#### Série de consignes:
(1) Répondez aux questions suivantes sur le texte consacré à l'atelier de danse.
(a) Combien de femmes se retrouvent, et quel âge ont-elles ?
(b) Par quoi commence chaque atelier ?
(c) Que fait la chorégraphe des gestes des participantes ?
(2) Citez le passage du texte consacré à l'atelier de danse qui s'ouvre sur les mots contenant « Elles sont réunies » et se termine par « à sa façon. ».

Elles se retrouvent, treize femmes, treize « seniors », de 63 à 81 ans, pas des danseuses, mais « recrutées » à l’occasion d’un thé dansant à la salle de fêtes. Où sont les hommes ?
Elles sont réunies en cercle, la chorégraphe Amalia Salle est à la fois le début et la fin, comme le fermoir d’un bijou. Chaque atelier commence avec la parole. Installer une atmosphère de confiance, libérer la parole et les émotions pour les changer en gestes, « en gestes sincères ». Tristesse. Peur. Colère. Surprise. Joie. Les émotions émergent et submergent certaines, d’autres se retiennent. D’autres avouent ne rien ressentir. Chacune vit le moment à sa façon.
La chorégraphe mène la danse et reprend les gestes un a à un, les met bout à bout et tout le monde reprend, jusqu’à ce que l’enchaînement prenne forme.

#### Données d'entrée:

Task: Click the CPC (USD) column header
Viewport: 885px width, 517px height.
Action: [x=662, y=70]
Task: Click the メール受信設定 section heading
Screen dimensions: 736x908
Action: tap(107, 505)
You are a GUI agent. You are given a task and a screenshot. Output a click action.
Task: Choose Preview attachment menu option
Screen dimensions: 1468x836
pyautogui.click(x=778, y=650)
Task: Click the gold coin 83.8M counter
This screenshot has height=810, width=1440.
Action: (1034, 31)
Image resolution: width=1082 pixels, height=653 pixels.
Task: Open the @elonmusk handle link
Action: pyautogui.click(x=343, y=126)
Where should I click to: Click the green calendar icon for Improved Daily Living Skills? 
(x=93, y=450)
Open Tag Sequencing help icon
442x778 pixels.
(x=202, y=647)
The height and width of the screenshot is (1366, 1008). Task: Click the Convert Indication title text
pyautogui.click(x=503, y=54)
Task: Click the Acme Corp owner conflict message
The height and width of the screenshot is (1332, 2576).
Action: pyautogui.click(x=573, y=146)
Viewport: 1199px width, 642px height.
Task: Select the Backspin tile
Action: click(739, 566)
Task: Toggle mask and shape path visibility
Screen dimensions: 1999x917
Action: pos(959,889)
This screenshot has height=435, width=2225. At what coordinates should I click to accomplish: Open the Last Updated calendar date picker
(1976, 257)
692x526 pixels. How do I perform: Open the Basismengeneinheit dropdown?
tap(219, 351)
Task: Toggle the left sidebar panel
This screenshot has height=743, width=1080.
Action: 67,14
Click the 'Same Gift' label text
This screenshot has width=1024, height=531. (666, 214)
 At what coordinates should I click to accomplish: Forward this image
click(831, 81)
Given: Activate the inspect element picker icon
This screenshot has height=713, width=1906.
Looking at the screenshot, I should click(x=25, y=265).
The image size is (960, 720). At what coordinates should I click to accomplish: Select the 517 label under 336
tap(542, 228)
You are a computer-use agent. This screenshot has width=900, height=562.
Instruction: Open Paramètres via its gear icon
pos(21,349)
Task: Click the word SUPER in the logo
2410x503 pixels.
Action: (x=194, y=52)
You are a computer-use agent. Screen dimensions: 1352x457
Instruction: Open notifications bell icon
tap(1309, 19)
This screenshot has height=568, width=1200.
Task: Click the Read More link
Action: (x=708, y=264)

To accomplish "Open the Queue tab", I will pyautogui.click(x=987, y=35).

#### Corrigé des exercices:
(1)
(a) Treize femmes, âgées de 63 à 81 ans.
(b) Par la parole.
(c) Elle les reprend un à un et les met bout à bout, puis tout le monde reprend jusqu'à ce que l'enchaînement prenne forme.

(2)
Elles sont réunies en cercle, la chorégraphe Amalia Salle est à la fois le début et la fin, comme le fermoir d’un bijou. Chaque atelier commence avec la parole. Installer une atmosphère de confiance, libérer la parole et les émotions pour les changer en gestes, « en gestes sincères ». Tristesse. Peur. Colère. Surprise. Joie. Les émotions émergent et submergent certaines, d’autres se retiennent. D’autres avouent ne rien ressentir. Chacune vit le moment à sa façon.